> _PROBLEM_: Output range, inclusive: from the line containing "429x359 pixels." to the line containing "Task: Click the go". Restate those lines from the data below word for word and only those.

> _Stored data_:
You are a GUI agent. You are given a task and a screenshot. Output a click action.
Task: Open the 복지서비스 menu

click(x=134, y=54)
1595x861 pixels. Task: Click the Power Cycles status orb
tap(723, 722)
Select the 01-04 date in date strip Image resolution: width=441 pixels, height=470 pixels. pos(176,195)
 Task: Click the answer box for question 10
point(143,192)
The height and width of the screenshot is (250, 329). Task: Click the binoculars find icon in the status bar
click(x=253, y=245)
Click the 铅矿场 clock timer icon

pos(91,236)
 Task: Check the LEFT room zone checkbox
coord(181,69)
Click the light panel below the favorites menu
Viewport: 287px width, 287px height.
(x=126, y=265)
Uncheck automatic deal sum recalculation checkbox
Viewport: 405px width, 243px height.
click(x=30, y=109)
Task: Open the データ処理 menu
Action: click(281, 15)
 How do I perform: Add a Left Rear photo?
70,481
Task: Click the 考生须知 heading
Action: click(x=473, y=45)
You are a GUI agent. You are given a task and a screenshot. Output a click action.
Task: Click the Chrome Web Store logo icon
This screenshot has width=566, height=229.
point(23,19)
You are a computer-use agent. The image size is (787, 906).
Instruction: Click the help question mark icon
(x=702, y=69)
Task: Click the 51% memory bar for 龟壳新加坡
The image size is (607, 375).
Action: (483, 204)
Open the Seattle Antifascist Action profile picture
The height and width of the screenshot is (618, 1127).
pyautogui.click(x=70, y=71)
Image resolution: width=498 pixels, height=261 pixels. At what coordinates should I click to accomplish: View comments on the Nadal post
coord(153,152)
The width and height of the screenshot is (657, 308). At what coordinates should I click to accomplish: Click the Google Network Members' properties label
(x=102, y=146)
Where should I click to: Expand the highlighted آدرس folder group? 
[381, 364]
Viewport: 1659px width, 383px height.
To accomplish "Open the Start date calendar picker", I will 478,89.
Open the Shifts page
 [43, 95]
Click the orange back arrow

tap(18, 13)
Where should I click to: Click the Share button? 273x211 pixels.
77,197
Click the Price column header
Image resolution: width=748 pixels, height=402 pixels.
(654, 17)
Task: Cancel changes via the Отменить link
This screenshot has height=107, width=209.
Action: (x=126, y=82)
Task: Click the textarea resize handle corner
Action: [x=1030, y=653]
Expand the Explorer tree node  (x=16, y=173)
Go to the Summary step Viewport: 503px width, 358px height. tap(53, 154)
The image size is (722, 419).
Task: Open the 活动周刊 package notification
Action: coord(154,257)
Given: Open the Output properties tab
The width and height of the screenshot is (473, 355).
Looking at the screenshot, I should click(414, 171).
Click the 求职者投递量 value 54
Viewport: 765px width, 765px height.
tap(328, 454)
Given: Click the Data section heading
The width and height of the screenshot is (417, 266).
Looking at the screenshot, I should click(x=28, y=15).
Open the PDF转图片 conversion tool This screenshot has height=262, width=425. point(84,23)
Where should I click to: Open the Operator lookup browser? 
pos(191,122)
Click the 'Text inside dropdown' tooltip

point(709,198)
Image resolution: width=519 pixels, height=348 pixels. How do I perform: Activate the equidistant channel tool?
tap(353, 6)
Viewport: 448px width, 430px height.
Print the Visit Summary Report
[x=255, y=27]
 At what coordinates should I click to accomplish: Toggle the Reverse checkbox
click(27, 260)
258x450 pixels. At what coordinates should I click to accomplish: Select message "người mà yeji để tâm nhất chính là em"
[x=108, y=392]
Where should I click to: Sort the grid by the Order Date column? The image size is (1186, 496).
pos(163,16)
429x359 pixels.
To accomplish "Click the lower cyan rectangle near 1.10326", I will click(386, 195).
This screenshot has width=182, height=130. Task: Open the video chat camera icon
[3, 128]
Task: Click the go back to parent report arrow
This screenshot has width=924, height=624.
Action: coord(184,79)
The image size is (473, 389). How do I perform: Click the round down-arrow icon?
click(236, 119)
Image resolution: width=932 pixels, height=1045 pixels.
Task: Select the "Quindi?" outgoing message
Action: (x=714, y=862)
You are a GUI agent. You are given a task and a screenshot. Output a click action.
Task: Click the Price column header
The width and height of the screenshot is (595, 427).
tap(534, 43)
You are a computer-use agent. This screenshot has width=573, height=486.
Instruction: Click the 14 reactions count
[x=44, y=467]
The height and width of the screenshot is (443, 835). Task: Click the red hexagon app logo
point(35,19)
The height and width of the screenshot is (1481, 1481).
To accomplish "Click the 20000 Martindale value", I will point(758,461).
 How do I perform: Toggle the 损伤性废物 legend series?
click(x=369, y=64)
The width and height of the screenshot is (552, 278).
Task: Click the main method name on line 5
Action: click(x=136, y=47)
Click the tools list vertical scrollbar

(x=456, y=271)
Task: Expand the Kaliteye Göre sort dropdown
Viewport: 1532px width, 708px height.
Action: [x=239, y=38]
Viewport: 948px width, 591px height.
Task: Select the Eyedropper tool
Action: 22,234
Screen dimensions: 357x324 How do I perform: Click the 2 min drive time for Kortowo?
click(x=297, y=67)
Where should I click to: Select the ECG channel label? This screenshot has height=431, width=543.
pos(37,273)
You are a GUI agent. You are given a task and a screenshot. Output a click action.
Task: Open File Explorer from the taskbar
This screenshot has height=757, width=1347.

> _FINISHED EXERCISE_:
429x359 pixels.
To accomplish "Click the lower cyan rectangle near 1.10326", I will click(386, 195).
This screenshot has width=182, height=130. Task: Open the video chat camera icon
[3, 128]
Task: Click the go back to parent report arrow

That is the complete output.